On the evidence adduced I am satisfied that the motor car
C.6711 was a total loss. The value which the Plaintiff contends
is $2500. There is no other evidence to the contrary. I find
that the Plaintiff is entitled to that amount. Similarly the
pair of jeans which were damaged as the result of the accident,
$40. I am in doubt as to the mathematical calculation of the
10 days leave which the Plaintiff claims. He has given evidence
that his monthly salary was $486. It would appear to me that
he is entitled to one-third of that amount, not to $246.40
which he claims. In the absence of any evidence explaining
or proving this latter amount I hold that he is entitled only
to $162. I therefore find that he is entitled to a grand total
of $2702 in respect of Special Damages.
The claim
for general damages is more difficult for two reasons. Firstly,
the Defendants deny that the Plaintiff suffered any damage,
or the extent of damage which the Plaintiff has alleged in
the witness-box. Secondly, the quantum that should be accorded
in a case such as this.
I find
certain facts proved. The Plaintiff has satisfied me that
he suffered the injuries alleged in his Statement of Claim,
viz.
(i)
A fracture of the left pubic ramus (of the pelvic bone);
(ii)
Lacerated wound on the left knee;
(iii)
Wound on upper lip;
(iv)
Wound on the little finger of the right hand.
Where
a doubt has crept in is whether the broken pelvis has had
the consequences alleged by the Plaintiff. In his evidence
he has stated:
"Pain
on pelvic bone. I suffer from pain everyday. Suffer pain
when I walk and sit. Even when I don't. Right now I cannot
lie on my back too long, because it hurts. Since 6th September
I have had medical attention."
In support
of this the Defence has called as a witness Dr. Francisco
Pacheco Peña, a general practitioner from Orange Walk,
who admitted that at present he is not practicing surgery.
He examined the Plaintiff a year ago on two different occasions,
two years after the accident, and again last week. It is his
opinion that by surgical operation the pain which the Plaintiff
is said to be suffering can be remedied. I have not been impressed
by the evidence of this witness who first examined the Plaintiff
on the basis of pre-operative x-rays. The Plaintiff had in
fact been operated on in hospital as far back as 1979. Whilst
not disregarding his evidence insofar as it confirms the injuries
suffered by the Plaintiff, I cannot accept the consequences
of the injuries, taking into account that the Plaintiff is
still doing his original work without great difficulty. I
therefore accept that the Plaintiff suffered pain but not
as prolonged and continuous as it has been made out to be.

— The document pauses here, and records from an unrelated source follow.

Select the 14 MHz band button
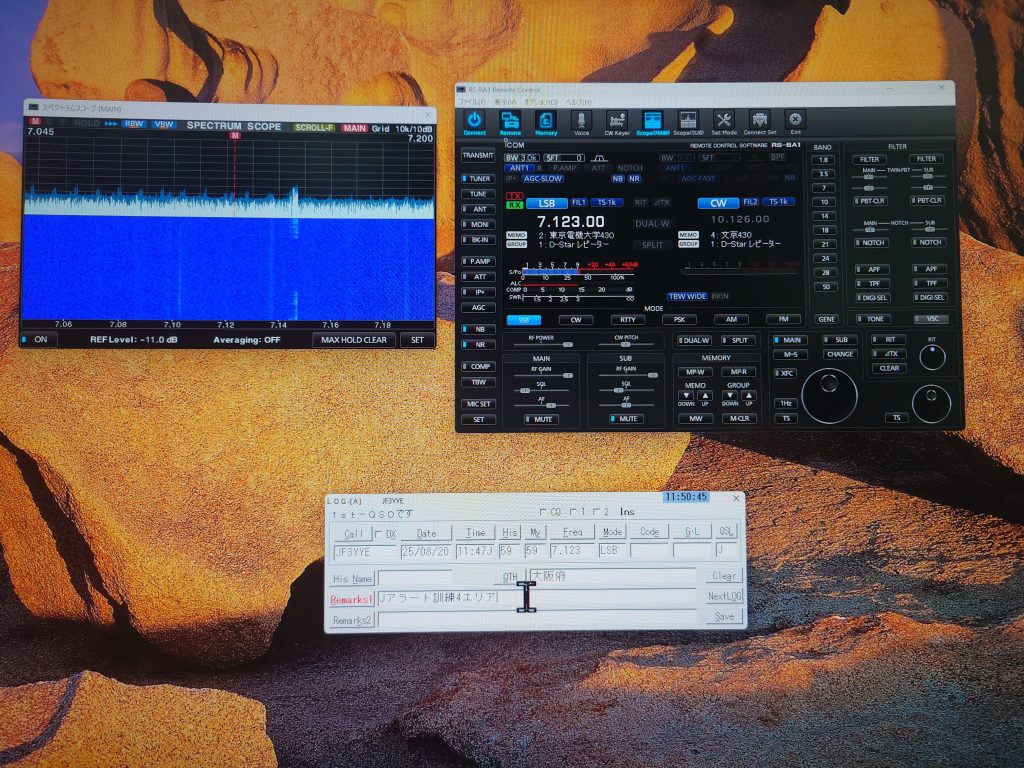[824, 216]
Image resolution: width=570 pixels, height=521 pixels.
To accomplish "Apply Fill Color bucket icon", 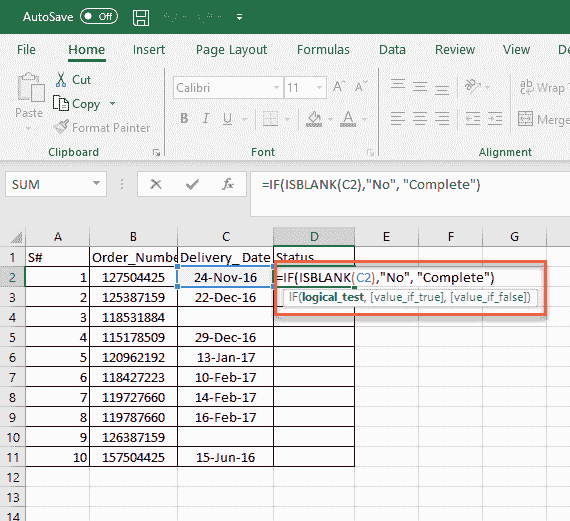I will click(314, 119).
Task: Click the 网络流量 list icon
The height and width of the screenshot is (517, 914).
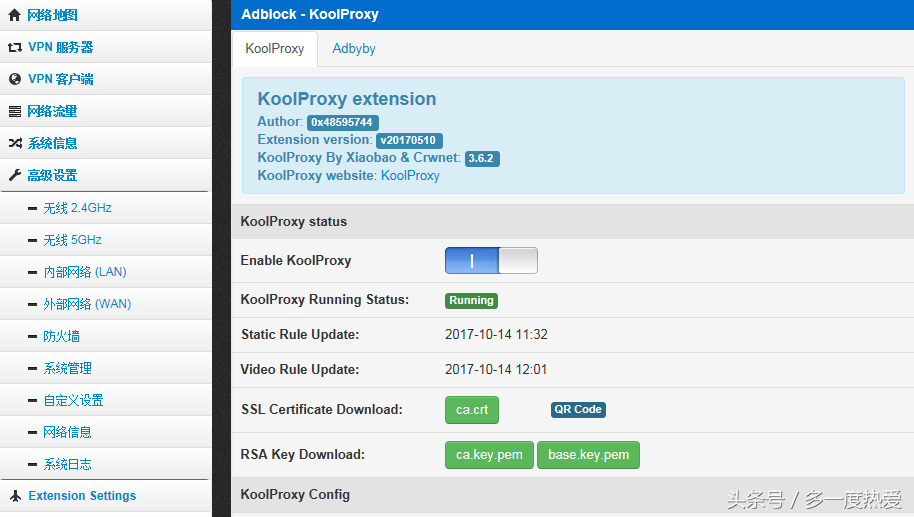Action: click(15, 111)
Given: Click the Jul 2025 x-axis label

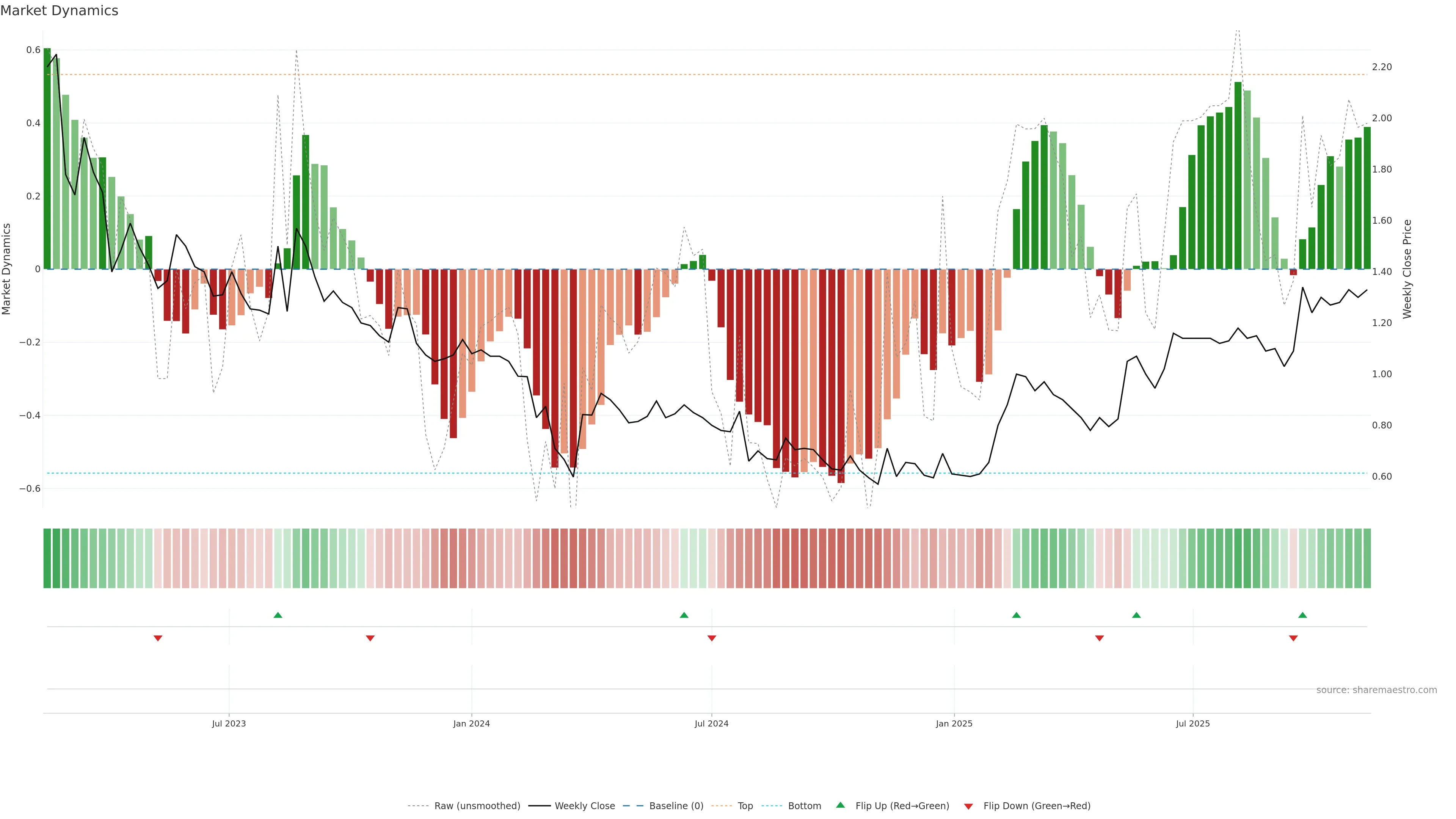Looking at the screenshot, I should [x=1192, y=723].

I also accept that occasionally he is in pain as this is not
abnormal whenever there has been a fracture.
As to
the amount of general damages I have read with interest the
decision of the learned Registrar, to be found in the Library
1982 Judgments, in the case of Jaime Heredia v Alvaro Varela
Sr. (No. 27 of 1980) and I can say that I agree with his
approach and cannot add anything which could be useful in
that respect. However, I think I should utter a warning about
the danger of using the quantum of English awards as a pattern
for awards in Belize. They might result in awards being made
at a too high level. Nonetheless, provided caution is used,
English decisions and local decisions are a good guide and
the only guide to arrive at the correct figure.
Taking
all the factors that should be taken into consideration as
spelled out in the decision of Heredia v Varela, I
come to the conclusion that the sum of $6000 is reasonable
compensation by way of general damages in the particular circumstances
of this case.
I therefore
award to the Plaintiff the sum of $8702 and costs.